Challenge.
In the records below, copy out the lines starting at the line containing "About (100, 3)" and ending at the line containing "Techno Digi IPTEC: kelemahan". Reproduce only those lines, character for character.

Excerpted data.
- - -

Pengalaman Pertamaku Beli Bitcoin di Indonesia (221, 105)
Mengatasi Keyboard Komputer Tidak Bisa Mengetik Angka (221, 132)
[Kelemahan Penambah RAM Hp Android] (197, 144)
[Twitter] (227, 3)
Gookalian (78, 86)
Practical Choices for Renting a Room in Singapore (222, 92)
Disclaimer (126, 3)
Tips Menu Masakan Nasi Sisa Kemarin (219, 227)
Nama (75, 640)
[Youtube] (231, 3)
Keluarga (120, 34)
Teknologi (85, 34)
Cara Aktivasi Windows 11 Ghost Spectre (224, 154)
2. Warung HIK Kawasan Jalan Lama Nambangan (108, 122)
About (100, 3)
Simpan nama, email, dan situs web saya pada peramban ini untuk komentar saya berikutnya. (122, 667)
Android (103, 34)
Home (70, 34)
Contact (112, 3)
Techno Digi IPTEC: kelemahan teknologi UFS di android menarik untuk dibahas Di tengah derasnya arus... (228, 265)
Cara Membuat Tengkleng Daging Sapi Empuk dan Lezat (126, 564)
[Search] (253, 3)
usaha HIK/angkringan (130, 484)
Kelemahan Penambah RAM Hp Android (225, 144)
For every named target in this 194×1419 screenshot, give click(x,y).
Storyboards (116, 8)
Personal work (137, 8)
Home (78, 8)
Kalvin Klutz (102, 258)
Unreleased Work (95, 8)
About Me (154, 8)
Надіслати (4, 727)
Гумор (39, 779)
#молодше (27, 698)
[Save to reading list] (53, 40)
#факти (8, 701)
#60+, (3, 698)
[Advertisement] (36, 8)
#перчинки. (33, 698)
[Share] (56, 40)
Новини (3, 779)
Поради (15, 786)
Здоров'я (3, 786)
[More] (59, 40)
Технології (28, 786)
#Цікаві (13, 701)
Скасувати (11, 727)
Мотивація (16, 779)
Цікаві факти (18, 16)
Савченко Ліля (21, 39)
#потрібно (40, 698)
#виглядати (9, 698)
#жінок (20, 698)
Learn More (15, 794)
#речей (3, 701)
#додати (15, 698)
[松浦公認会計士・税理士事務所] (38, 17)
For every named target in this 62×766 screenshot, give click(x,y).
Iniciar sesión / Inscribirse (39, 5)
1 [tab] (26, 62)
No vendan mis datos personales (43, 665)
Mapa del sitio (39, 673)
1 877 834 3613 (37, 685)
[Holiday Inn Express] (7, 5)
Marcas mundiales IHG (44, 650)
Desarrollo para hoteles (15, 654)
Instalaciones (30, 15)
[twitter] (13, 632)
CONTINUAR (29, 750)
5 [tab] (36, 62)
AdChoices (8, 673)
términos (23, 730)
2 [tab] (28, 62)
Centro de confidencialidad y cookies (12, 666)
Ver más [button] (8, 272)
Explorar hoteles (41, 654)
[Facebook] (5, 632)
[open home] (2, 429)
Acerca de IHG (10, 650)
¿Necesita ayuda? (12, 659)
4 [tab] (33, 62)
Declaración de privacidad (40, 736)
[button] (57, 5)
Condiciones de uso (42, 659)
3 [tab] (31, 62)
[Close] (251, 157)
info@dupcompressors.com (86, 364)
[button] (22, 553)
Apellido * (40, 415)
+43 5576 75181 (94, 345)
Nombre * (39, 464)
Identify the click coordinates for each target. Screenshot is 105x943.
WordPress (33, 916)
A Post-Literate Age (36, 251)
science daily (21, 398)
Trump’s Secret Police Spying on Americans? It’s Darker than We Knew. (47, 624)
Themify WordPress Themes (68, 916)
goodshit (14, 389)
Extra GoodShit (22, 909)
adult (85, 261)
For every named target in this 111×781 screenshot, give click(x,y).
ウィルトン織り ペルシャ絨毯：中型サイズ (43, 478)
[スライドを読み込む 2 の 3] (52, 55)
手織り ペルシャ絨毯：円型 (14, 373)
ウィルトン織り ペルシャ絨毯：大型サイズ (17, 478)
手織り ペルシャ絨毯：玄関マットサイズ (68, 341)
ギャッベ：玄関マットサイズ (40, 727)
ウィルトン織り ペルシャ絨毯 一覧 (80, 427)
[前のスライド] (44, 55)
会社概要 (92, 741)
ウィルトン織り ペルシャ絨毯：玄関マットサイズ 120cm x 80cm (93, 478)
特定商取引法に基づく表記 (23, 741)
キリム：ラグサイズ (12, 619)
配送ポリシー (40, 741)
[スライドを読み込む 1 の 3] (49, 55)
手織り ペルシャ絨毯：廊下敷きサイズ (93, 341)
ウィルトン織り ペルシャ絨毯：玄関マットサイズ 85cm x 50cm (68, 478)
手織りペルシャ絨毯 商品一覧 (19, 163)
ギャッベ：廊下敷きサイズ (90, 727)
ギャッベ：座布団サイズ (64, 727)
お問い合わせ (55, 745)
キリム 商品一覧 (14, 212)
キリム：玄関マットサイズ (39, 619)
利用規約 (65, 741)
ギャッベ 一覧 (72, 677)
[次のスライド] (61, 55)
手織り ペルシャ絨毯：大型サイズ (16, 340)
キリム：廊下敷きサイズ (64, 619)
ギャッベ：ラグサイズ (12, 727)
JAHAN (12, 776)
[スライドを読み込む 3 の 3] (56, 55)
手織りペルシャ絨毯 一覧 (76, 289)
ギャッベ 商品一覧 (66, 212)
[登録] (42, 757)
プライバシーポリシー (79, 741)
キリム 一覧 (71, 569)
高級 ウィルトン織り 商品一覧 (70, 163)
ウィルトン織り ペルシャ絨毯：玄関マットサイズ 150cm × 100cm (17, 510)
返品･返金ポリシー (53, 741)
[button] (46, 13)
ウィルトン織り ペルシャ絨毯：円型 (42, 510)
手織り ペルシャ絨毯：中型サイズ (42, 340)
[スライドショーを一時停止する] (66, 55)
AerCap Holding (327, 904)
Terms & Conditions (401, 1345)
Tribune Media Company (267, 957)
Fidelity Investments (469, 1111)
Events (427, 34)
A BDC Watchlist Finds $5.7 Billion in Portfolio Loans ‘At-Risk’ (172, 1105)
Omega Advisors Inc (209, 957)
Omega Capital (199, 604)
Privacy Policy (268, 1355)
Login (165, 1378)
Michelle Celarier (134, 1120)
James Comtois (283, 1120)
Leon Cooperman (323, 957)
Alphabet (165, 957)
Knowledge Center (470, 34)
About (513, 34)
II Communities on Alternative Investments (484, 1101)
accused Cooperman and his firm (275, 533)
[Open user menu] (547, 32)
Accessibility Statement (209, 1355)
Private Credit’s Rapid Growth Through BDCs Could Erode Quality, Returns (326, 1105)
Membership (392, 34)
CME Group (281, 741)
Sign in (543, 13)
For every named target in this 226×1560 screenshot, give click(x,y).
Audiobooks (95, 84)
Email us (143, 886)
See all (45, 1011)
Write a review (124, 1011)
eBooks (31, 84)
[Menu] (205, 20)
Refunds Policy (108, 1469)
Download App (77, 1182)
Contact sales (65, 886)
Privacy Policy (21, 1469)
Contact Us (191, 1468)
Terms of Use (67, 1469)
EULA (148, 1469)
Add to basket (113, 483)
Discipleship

- - -

The output.
About (100, 3)
Simpan nama, email, dan situs web saya pada peramban ini untuk komentar saya berikutnya. (122, 667)
Android (103, 34)
Home (70, 34)
Contact (112, 3)
Techno Digi IPTEC: kelemahan teknologi UFS di android menarik untuk dibahas Di tengah derasnya arus... (228, 265)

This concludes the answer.